Wrangling agreements with PG&E was one thing. Enforcing them was another, especially in the more remote areas of California. When L. L. Mitchell took a lineman’s job in Humboldt in the early 1940s, there weren’t many linemen there—and not much union. He volunteered to be an IBEW steward.
During the summers, line crews working on high lines used mule trains to pack in everything they needed, including equipment for raising poles. Out in the middle of nowhere, the crews worked seven days a week, straight through the summer. No weekends, no holidays, no overtime pay—just some compensatory time off when they got back to town.
One day Mitchell’s crew was getting ready to work on a line in the mountains west of Redding. It began to rain.
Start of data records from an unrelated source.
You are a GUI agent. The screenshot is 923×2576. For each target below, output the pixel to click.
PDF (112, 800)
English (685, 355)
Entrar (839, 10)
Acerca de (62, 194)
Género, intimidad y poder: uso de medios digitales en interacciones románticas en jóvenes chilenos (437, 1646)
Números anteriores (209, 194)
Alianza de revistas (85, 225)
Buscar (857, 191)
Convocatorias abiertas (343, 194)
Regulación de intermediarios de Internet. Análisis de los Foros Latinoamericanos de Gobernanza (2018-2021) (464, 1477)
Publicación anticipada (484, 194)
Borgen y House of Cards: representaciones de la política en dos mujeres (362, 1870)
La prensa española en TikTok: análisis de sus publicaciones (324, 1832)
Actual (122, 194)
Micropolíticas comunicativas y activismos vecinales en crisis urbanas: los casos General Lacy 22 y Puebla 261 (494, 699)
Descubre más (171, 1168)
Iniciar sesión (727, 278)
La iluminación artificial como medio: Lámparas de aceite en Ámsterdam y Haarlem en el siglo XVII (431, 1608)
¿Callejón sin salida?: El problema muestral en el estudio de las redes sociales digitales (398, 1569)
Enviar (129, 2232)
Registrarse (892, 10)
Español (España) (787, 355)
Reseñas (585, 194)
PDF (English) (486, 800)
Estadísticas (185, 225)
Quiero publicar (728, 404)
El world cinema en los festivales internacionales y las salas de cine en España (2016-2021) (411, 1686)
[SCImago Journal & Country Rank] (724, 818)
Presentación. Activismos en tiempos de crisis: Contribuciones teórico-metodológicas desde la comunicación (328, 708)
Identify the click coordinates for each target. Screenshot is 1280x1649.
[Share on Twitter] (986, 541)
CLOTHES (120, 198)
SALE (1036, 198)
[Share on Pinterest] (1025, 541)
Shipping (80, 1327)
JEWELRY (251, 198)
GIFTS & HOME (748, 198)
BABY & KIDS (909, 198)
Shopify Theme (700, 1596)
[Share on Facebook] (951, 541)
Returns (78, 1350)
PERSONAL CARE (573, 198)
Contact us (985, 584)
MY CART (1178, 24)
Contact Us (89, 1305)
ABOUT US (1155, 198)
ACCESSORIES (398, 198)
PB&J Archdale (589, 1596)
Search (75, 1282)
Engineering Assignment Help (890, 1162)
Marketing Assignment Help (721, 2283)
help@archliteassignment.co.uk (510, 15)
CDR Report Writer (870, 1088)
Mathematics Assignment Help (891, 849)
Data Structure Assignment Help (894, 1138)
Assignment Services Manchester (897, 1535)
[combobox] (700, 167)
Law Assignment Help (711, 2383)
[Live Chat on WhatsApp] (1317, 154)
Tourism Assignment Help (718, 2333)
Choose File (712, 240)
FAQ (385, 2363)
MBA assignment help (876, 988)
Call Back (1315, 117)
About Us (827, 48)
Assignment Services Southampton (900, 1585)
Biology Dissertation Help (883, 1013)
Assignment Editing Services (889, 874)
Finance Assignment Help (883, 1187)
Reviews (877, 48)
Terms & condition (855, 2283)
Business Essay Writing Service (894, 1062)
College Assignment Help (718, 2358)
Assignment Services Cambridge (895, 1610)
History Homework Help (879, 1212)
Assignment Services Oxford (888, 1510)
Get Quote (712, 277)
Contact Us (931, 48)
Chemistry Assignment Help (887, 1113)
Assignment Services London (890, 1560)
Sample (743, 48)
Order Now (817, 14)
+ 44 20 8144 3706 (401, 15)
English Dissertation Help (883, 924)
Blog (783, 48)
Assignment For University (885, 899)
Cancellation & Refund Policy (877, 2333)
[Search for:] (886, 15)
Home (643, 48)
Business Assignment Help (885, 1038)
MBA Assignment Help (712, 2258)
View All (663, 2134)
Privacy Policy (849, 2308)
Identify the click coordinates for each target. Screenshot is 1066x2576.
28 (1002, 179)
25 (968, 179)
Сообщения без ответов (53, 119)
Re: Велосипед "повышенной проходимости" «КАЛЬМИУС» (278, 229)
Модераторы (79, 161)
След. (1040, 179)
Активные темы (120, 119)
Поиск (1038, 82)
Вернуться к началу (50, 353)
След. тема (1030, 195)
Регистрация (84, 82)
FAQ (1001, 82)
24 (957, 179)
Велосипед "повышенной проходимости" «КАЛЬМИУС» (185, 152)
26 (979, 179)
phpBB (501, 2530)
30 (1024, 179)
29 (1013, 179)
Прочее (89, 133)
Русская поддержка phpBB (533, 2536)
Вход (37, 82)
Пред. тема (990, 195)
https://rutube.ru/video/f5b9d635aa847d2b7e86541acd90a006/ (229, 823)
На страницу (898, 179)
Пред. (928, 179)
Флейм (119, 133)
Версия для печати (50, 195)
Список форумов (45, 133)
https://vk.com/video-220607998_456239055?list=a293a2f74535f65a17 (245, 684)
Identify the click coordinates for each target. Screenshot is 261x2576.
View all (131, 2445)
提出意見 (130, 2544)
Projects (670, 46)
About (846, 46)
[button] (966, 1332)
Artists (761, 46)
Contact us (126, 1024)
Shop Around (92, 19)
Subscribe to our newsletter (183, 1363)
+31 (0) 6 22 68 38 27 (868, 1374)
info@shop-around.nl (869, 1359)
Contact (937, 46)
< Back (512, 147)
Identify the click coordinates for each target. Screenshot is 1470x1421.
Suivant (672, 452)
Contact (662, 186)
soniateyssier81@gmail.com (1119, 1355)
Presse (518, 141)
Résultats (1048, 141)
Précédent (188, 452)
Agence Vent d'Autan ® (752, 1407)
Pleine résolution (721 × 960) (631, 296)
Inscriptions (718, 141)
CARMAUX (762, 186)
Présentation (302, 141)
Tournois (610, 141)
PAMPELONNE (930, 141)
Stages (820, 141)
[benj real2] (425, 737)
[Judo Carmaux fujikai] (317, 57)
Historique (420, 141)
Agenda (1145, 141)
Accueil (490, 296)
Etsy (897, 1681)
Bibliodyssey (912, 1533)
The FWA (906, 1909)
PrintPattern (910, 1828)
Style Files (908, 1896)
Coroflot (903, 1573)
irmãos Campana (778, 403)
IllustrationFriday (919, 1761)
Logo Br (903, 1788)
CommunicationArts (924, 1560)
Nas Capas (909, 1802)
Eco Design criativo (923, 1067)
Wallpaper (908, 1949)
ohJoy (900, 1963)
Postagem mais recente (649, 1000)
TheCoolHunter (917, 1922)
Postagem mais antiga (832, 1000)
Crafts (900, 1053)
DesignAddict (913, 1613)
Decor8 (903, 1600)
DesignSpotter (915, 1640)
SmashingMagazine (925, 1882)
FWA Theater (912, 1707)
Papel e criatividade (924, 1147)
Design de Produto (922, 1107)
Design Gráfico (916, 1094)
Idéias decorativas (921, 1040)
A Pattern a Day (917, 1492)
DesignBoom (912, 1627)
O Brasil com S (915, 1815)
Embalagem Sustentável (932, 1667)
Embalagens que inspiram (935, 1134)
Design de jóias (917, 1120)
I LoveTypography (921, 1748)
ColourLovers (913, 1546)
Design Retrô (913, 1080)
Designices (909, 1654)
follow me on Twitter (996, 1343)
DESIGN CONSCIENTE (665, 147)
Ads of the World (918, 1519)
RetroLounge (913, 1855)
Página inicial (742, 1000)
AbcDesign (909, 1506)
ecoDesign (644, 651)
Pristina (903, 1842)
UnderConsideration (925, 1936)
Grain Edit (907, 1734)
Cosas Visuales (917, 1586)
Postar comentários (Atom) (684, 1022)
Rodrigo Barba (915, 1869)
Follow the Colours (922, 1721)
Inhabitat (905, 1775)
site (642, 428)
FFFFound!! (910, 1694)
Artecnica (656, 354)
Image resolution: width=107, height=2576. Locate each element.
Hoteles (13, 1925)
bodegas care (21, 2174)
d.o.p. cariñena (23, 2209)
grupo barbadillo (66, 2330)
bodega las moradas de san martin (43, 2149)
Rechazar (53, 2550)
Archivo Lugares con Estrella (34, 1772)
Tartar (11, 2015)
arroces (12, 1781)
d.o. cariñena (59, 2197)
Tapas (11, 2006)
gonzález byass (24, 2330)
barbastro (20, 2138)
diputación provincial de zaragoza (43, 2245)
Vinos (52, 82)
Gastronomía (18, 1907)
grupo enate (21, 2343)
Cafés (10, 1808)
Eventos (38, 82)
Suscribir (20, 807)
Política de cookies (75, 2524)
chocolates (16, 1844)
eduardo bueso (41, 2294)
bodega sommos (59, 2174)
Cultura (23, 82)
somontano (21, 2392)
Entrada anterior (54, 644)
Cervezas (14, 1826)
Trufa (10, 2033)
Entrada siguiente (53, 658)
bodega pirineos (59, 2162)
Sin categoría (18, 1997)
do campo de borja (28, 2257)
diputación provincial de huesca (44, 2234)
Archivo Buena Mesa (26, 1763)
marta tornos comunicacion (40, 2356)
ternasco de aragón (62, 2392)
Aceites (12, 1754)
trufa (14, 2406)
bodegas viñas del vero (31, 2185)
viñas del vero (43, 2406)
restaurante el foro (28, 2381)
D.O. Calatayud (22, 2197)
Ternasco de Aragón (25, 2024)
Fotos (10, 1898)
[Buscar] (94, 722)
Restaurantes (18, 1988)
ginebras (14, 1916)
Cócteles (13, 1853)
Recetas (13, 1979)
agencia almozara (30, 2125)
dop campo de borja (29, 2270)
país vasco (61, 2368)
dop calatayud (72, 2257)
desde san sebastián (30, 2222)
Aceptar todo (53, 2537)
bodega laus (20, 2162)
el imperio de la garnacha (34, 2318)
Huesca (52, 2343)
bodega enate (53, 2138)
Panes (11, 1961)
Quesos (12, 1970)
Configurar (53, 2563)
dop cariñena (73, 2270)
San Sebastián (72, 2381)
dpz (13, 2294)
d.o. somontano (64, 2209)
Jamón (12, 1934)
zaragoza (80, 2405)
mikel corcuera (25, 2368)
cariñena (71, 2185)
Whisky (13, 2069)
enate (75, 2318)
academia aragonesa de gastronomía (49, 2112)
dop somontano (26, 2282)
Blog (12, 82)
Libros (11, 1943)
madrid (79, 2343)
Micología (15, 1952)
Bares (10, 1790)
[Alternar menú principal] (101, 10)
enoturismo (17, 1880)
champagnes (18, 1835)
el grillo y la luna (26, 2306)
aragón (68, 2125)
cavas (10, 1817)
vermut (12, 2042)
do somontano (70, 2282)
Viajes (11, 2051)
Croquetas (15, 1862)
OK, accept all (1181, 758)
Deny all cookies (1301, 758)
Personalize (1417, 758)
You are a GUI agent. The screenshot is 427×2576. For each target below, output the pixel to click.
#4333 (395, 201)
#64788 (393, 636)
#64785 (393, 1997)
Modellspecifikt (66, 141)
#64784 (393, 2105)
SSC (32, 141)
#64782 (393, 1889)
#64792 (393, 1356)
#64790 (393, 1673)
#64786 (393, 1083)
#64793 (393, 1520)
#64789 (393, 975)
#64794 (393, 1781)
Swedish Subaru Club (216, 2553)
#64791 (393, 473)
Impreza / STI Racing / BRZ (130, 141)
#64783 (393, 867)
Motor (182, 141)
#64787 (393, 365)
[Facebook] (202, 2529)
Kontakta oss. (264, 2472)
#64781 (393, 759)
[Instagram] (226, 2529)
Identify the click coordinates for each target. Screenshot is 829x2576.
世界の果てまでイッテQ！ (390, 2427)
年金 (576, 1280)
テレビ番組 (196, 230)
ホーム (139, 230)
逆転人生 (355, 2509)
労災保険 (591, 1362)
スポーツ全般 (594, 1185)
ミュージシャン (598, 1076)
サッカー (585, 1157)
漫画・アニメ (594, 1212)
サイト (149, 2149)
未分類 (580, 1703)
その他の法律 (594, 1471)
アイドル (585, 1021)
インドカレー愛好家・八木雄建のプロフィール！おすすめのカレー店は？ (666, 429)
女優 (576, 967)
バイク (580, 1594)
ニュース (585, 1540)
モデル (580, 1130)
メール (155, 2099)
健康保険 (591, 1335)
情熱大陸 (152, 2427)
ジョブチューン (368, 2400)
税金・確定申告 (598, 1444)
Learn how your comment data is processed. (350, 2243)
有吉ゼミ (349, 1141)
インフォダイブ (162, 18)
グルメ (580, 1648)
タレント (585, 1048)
“Everybody jumped out of the truck and started getting tools and stuff. You had to walk in there because that was across rough country. You couldn’t get within a mile or so of the pole line, so you’d have to pack all your stuff in on your back and do your work. I just refused to get out from under the canvas,” Mitchell said.
The foreman threatened to fire him, but when Mitchell wouldn’t budge, the rest of the crew climbed back into the truck to get out of the rain. It was a small demonstration of what solidarity could accomplish.
The linemen had an IBEW contract but there wasn’t a lot in it. The best protection under the circumstances was to have a steward willing to argue for common sense.